What you are asked to do:
When you reach the line containing "Image resolution: width=199, height=2576." in the entries below, begin reproducing lines exactly, and stop once the line containing "Login (269, 995)" is done.

%%

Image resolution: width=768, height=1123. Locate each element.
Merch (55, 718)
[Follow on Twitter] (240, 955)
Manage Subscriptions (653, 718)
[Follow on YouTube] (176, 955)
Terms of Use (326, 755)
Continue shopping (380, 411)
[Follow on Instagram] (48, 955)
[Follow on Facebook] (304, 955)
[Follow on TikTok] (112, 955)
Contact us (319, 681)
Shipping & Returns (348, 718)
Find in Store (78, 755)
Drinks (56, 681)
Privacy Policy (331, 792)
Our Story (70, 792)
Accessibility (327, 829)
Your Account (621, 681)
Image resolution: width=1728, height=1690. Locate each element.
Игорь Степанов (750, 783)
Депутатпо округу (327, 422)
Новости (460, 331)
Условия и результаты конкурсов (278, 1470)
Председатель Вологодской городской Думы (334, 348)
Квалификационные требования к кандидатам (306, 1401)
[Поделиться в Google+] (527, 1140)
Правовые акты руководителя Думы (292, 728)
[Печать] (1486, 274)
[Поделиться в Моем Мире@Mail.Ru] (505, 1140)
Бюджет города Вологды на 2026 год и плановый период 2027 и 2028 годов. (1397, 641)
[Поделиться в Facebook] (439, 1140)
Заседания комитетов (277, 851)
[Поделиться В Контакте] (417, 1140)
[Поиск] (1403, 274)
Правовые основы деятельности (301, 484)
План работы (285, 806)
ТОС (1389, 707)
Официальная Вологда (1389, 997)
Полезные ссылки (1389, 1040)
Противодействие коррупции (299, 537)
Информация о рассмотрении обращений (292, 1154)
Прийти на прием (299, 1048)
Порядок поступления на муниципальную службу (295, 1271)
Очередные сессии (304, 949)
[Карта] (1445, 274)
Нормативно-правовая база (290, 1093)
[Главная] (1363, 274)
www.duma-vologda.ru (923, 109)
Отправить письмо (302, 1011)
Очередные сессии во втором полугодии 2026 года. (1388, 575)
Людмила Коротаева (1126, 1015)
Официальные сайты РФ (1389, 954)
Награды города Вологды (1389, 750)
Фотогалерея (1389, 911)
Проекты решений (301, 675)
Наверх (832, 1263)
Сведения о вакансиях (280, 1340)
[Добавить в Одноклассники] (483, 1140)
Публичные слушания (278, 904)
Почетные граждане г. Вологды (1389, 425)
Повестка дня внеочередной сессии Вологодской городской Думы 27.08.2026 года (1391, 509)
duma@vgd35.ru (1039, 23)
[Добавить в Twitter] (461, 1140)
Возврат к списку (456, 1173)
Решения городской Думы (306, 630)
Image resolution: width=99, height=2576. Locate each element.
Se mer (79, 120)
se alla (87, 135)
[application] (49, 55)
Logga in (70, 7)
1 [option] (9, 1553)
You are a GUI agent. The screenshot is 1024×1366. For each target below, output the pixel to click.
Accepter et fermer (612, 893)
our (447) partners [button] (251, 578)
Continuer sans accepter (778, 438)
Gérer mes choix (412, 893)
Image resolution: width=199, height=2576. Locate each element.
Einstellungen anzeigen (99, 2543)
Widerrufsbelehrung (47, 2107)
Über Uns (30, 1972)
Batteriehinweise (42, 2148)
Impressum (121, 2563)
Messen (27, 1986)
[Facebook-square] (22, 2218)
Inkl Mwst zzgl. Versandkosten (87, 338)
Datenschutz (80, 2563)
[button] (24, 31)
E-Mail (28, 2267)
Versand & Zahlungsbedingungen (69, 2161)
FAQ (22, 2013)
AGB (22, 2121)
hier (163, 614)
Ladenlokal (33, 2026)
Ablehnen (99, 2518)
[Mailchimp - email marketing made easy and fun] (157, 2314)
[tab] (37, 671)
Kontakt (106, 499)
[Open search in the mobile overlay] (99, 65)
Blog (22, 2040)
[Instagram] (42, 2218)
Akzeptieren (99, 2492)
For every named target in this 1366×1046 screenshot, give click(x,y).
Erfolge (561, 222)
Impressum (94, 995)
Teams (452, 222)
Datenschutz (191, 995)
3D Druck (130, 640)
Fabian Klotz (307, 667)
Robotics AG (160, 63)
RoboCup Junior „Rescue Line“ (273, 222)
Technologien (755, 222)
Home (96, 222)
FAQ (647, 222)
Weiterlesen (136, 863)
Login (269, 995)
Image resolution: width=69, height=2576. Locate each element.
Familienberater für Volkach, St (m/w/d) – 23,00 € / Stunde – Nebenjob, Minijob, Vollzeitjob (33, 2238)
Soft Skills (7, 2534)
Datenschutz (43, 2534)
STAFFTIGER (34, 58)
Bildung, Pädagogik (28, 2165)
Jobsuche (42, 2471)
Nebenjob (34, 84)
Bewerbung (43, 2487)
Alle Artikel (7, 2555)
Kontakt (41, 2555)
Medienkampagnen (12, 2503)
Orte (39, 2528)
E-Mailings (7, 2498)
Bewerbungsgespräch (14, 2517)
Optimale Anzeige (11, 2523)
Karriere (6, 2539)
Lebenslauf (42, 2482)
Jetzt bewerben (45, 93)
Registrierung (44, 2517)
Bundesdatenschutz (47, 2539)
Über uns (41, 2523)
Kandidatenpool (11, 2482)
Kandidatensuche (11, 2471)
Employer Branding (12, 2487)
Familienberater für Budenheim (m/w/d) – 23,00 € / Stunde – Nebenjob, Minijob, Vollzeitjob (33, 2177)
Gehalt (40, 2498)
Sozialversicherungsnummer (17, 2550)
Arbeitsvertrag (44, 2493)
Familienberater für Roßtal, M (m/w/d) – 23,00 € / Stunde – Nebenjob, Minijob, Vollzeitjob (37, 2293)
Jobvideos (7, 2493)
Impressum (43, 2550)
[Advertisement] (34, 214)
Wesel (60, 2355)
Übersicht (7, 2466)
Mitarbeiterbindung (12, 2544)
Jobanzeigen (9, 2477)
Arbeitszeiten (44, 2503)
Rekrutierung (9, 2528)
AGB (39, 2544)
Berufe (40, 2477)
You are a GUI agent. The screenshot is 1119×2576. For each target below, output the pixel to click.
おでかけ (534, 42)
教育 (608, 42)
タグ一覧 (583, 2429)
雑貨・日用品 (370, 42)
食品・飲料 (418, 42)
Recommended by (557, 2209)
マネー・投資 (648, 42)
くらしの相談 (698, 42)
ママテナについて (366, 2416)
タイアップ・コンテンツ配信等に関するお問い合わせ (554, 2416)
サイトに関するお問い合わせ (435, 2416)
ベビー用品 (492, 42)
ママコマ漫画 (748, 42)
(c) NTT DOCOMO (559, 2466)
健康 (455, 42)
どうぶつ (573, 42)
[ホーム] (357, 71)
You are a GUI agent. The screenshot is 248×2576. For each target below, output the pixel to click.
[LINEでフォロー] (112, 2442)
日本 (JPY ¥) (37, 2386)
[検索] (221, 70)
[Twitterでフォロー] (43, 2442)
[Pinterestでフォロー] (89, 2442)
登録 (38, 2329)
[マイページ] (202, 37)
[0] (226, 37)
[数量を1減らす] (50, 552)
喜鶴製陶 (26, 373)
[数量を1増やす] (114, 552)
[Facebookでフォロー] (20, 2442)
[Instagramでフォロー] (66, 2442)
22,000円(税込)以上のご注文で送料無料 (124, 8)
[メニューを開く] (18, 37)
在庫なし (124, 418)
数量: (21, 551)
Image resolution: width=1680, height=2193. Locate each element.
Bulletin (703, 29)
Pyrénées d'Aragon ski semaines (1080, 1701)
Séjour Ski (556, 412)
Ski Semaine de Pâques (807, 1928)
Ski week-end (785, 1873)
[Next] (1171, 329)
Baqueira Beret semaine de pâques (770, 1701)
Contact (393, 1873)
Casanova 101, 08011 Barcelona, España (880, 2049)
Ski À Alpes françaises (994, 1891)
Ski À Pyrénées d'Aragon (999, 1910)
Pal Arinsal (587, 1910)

%%

Result of the exercise:
Image resolution: width=199, height=2576. Locate each element.
Einstellungen anzeigen (99, 2543)
Widerrufsbelehrung (47, 2107)
Über Uns (30, 1972)
Batteriehinweise (42, 2148)
Impressum (121, 2563)
Messen (27, 1986)
[Facebook-square] (22, 2218)
Inkl Mwst zzgl. Versandkosten (87, 338)
Datenschutz (80, 2563)
[button] (24, 31)
E-Mail (28, 2267)
Versand & Zahlungsbedingungen (69, 2161)
FAQ (22, 2013)
AGB (22, 2121)
hier (163, 614)
Ladenlokal (33, 2026)
Ablehnen (99, 2518)
[Mailchimp - email marketing made easy and fun] (157, 2314)
[tab] (37, 671)
Kontakt (106, 499)
[Open search in the mobile overlay] (99, 65)
Blog (22, 2040)
[Instagram] (42, 2218)
Akzeptieren (99, 2492)
For every named target in this 1366×1046 screenshot, give click(x,y).
Erfolge (561, 222)
Impressum (94, 995)
Teams (452, 222)
Datenschutz (191, 995)
3D Druck (130, 640)
Fabian Klotz (307, 667)
Robotics AG (160, 63)
RoboCup Junior „Rescue Line“ (273, 222)
Technologien (755, 222)
Home (96, 222)
FAQ (647, 222)
Weiterlesen (136, 863)
Login (269, 995)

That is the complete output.